» Prompt
One exact copy of the listing is needed. It should contain no pictures.

=== Input records ===

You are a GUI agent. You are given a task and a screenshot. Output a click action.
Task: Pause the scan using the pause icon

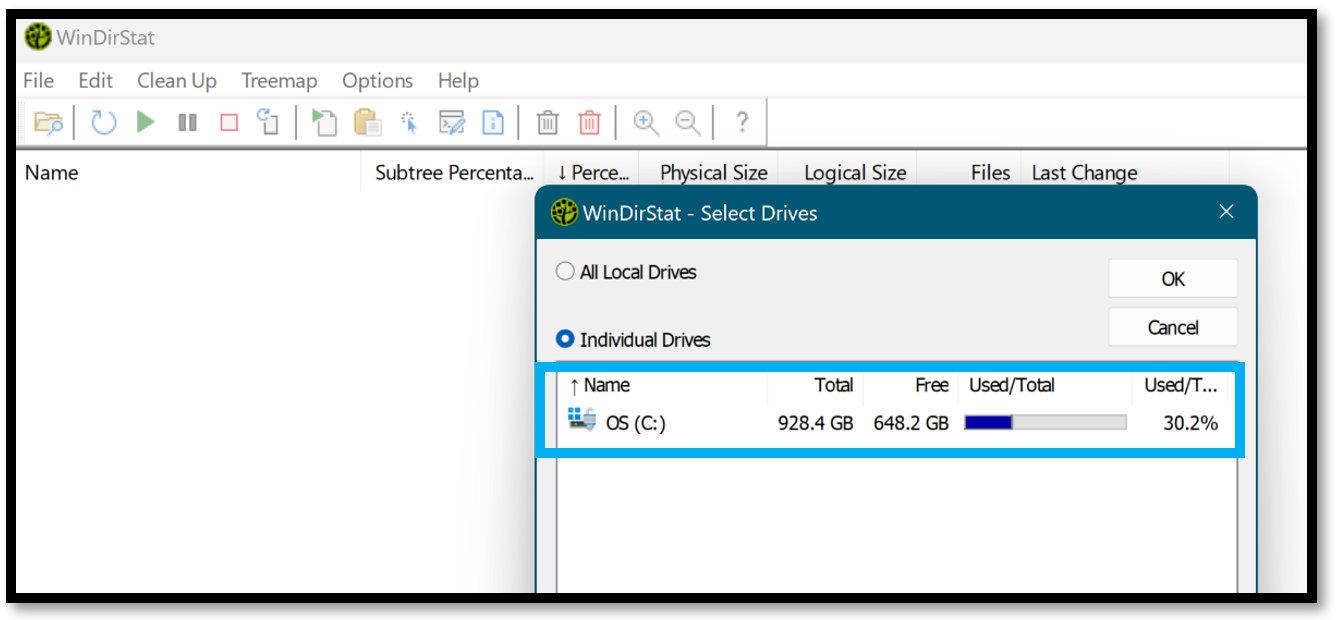[187, 122]
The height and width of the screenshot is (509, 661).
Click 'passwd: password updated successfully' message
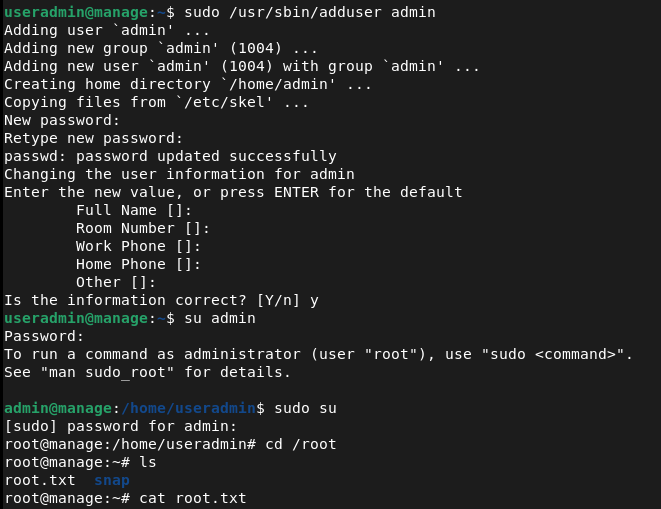(170, 156)
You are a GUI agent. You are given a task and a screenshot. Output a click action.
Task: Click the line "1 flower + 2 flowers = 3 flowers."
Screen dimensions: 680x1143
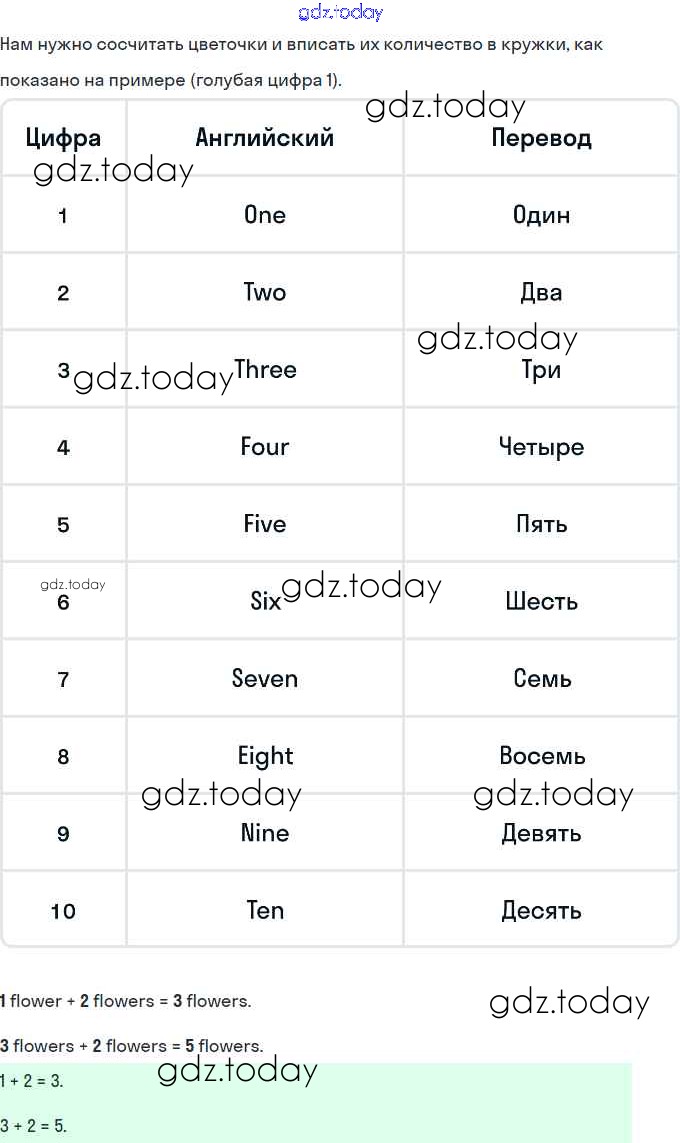(x=126, y=1001)
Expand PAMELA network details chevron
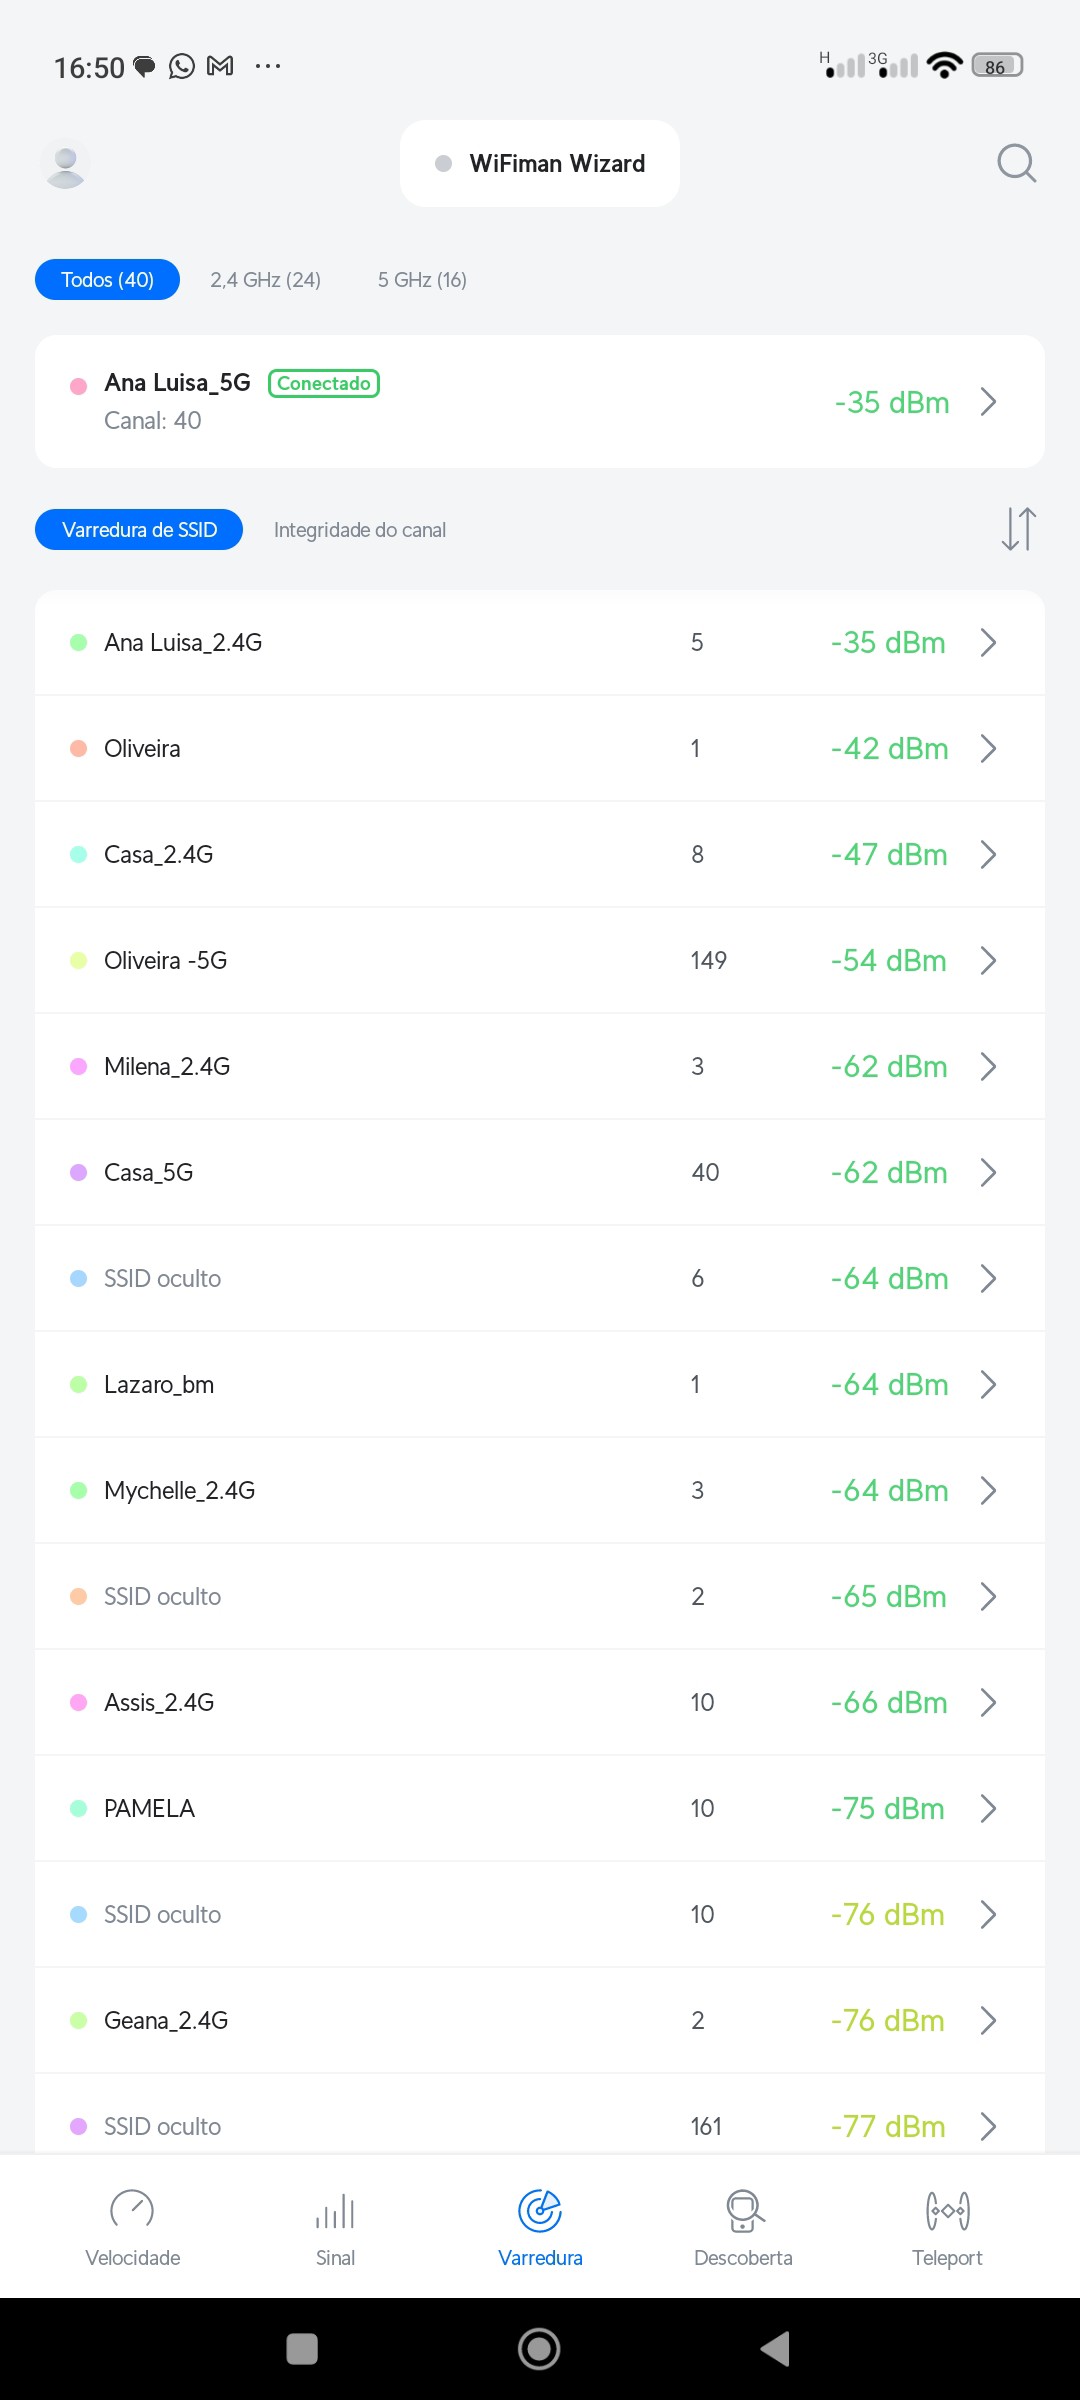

===

» Response to the exercise
You are a GUI agent. You are given a task and a screenshot. Output a click action.
Task: Pause the scan using the pause icon

[187, 122]
The height and width of the screenshot is (509, 661).
Click 'passwd: password updated successfully' message
(170, 156)
You are a GUI agent. You are given a task and a screenshot. Output a click action.
Task: Click the line "1 flower + 2 flowers = 3 flowers."
Screen dimensions: 680x1143
(x=126, y=1001)
Expand PAMELA network details chevron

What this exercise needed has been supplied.